Slides: https://docs.google.com/presentation/d/138282uMWaILZx7ydF3jLZjs58TjstXXAOjKYTcmWHOI/edit#slide=id.p

My father is a mechanical engineer and works in a sugar factory as General Manager in Karnataka. For a long time (pre- IT boom), marine engineering jobs were one of the highest paid jobs in India. My father actually wanted to become a marine engineer, but my farmer grandfather overruled him stating that seafaring as a risky job. So, my father made my elder brother a marine engineer. Oh, why else will you have kids, if not for your dreams! My brother is a marine engineer, who works for Bernhard Schulte Ship management company. BSM is one of the largest ship management company in the world. Ship owners lease their ships to BSM. Brother works in contract mode, where he sails for 6-8 months a year, transporting iron ore and other natural resources from all parts of the world (Australia, Brazil, etc) to China.

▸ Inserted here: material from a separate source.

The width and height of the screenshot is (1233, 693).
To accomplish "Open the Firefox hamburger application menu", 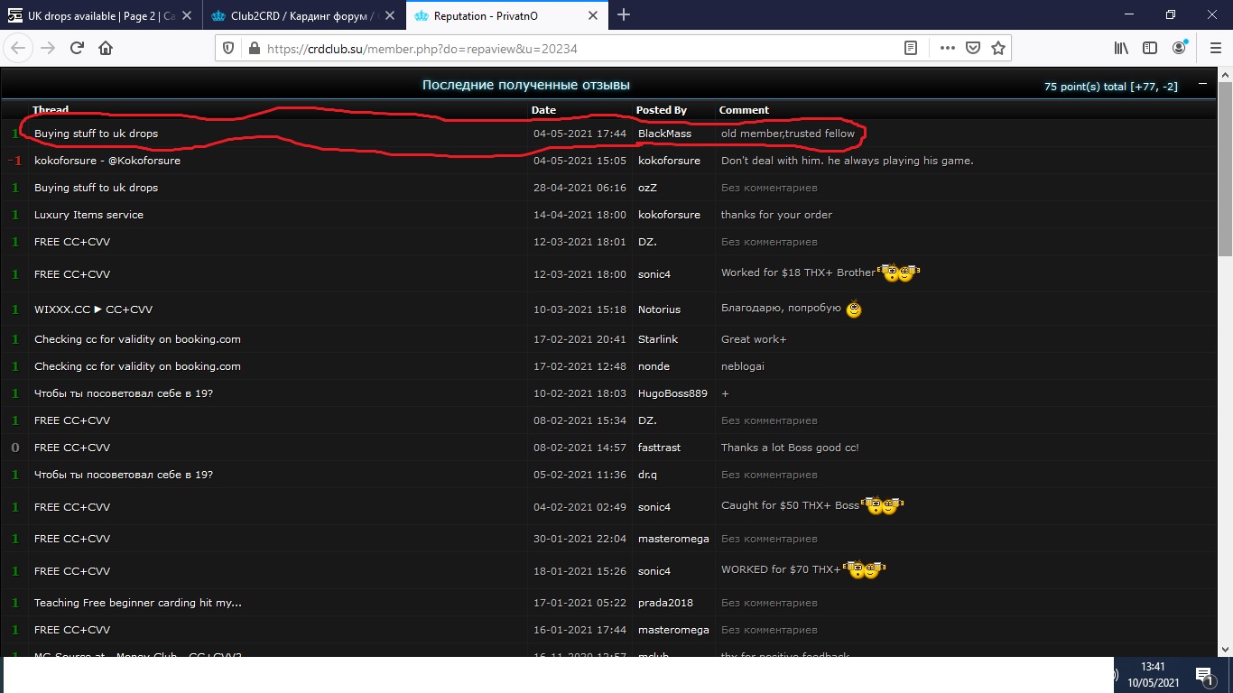I will coord(1214,49).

Sugar, shipping, oil, banking industries are what I call ‘old world Industries’. How much ever my father or brother worked hard in their lifetime, they will be only paid salaries and bonuses, but not stocks or equities. Forget about buying your own ship or building a sugar factory. Also, these industries are heavily regulated by government and entry barrier to start a business is very high. You need license, land, lots of money, etc. I simply call businesses / companies where the owners / founders are willing to share their wealth in terms of equity to their employees, as ‘New world industries’.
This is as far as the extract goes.